The records below hold a stretch from the line with "Where should I" through the line with "Task: Start the"; return exactly those lines, ends included, and nothing more.

• _DATA FOR THIS EXERCISE_:
-.-.-

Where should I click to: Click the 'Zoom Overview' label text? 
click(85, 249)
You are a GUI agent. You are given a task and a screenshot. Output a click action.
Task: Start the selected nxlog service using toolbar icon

-.-.-

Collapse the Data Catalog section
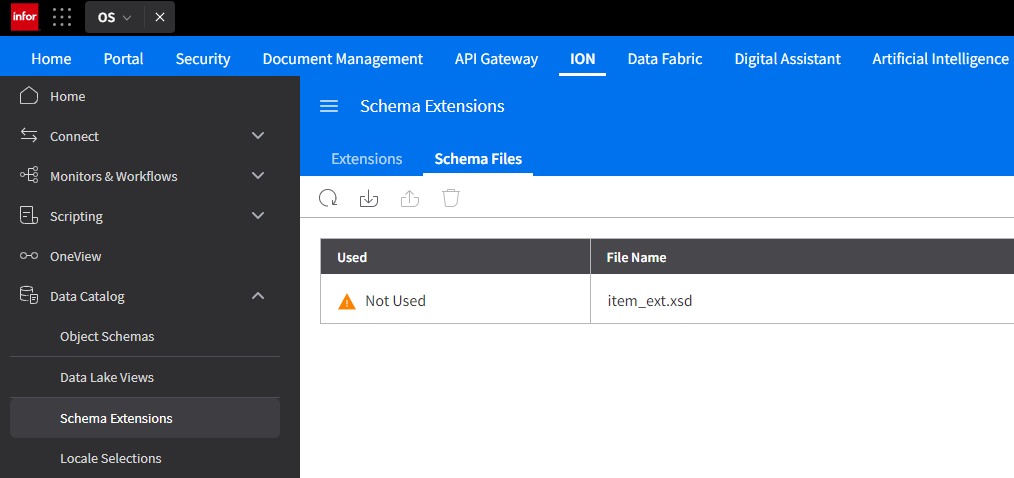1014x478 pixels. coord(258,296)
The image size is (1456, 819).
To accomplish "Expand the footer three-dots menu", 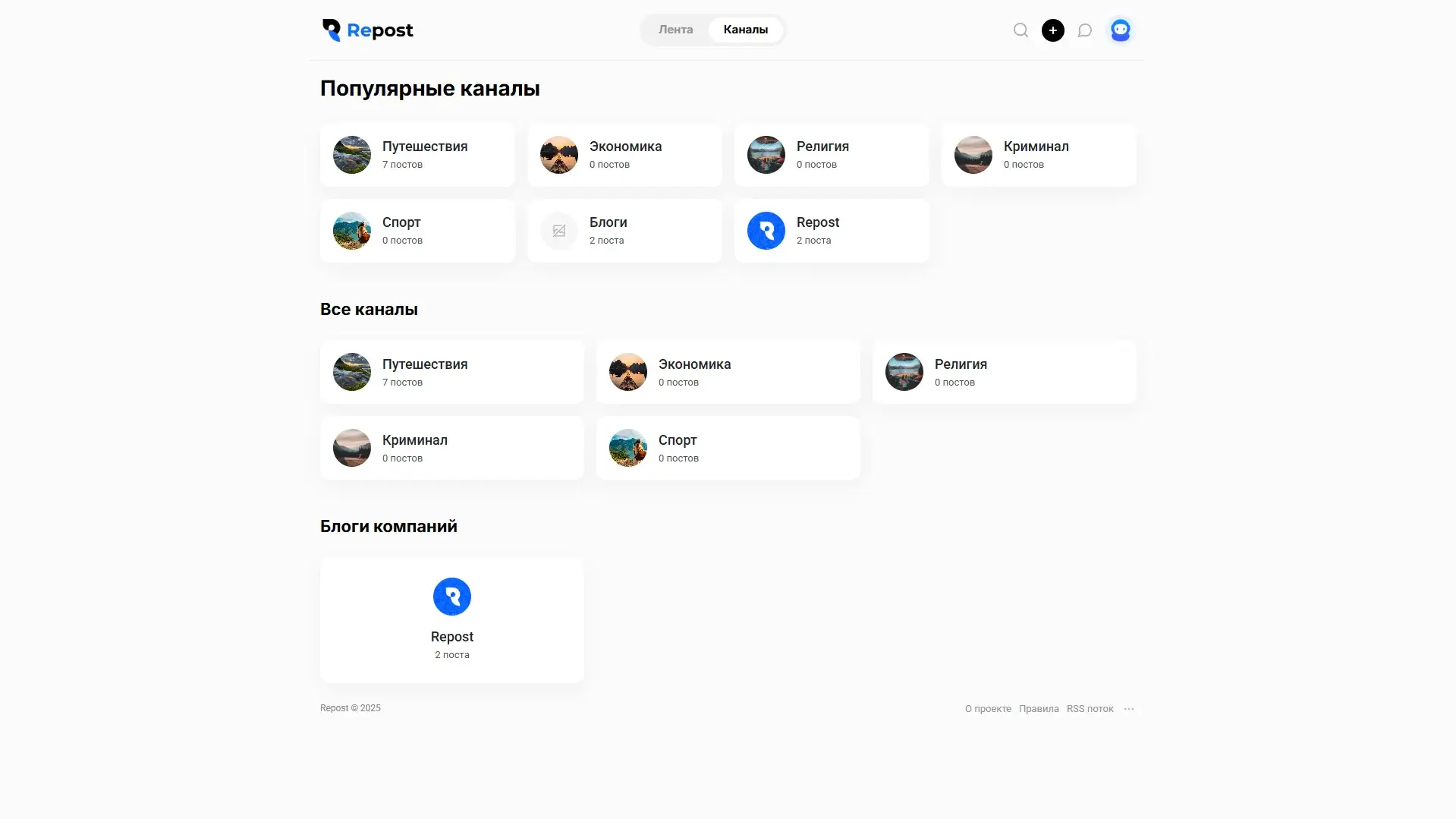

-.-.-

• _THE COMPLETED TASK_:
Where should I click to: Click the 'Zoom Overview' label text? 
click(85, 249)
You are a GUI agent. You are given a task and a screenshot. Output a click action.
Task: Start the selected nxlog service using toolbar icon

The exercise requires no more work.